The splitting should be done class wise so that we have equal representation of all classes in each subset of the data.

In [None]:
# import of the main Pytorch module - see: https://pytorch.org/docs/stable/torch.html
# "The torch package contains data structures for multi-dimensional tensors and mathematical operations over these are defined. Additionally, it provides many utilities for efficient serializing of Tensors and arbitrary types, and other useful utilities."
import torch

# import the numpy module a powerful package for scientific computing
# https://numpy.org/doc/stable/
import numpy as np

#import a helpful method for splitting the dataset from SciKit Learn - https://scikit-learn.org/stable/modules/generated/sklearn.model_selection.train_test_split.html
from sklearn.model_selection import train_test_split

In [None]:
# get the total amount of images in the dataset
num_images = len(dataset)

# create a list of indices for the whole dataset
indices = np.arange(num_images)

# get the class labels from the dataset object (0-6)
class_labels = dataset.targets

# define the percentage of data that is not used for training
split_size = 0.2

# call a function of sklarn that takes care of splitting the dataset into training and validation+testing
train_indices, test_indices = train_test_split(indices,
                                               test_size=split_size,
                                               shuffle=True,
                                               stratify= class_labels,
                                               random_state=42)

# call a function of sklearn that splits validation+testing into validation and testing
train_indices, val_indices = train_test_split(train_indices,
                                               test_size=split_size,
                                               shuffle=True,
                                               stratify= np.asarray(class_labels)[train_indices],
                                               random_state=42)

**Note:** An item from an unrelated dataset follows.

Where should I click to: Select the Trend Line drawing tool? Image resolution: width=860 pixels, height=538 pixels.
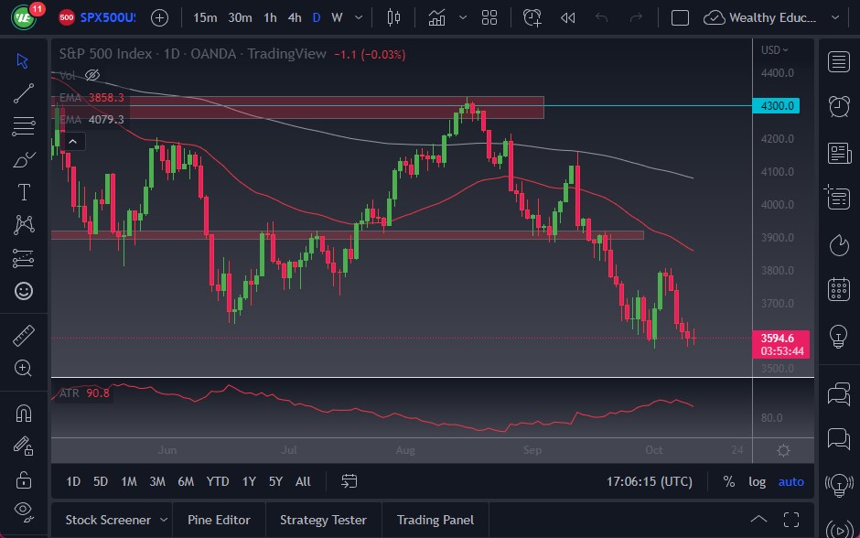point(23,93)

Now, we have our dataset loaded! Next week we will look into data loaders, augmentation and how to apply the data.

# Hausaufgabe

1. Count the appearance of each class in the different splits

In [None]:
# create a dictionary containing the list of indices for each dataset split
indices_dict = {
    'train': train_indices,
    'val': val_indices,
    'test': test_indices
}
print(indices_dict)

In [None]:
# another dictionary to save the count of each class for the 3 dataset splits
class_count = {}

In [None]:
# loop through the index lists - split is the key of the dictionary
# with .items() a dictionary can bee looped through
for split, indices_list in indices_dict.items():
  print(f'counting classes in {split}')
  # set the count of each class to 0
  class_count[split] = [0 for i in range(len(dataset.classes))]
  for index in indices_list:
    # get dataset item for each index in the split
    # dataset.targets contains only the label with is computationally more efficient
    label = dataset.targets[index]
    
    # this would also work but is a lot slower since every image is accessed
    # _, label = dataset[index]
    # _ discards the image since we are only interested in the label
    
    # increase the count of the label by one
    class_count[split][label] += 1
print('done')

In [None]:
# print the result
print(class_count)

In [None]:
# now did the stratified shuffle split work? i.e. the distribution of the classes per split are the same?
for split, counts in class_count.items():
  normalized_counts = [count / max(counts) for count in counts]
  print(normalized_counts)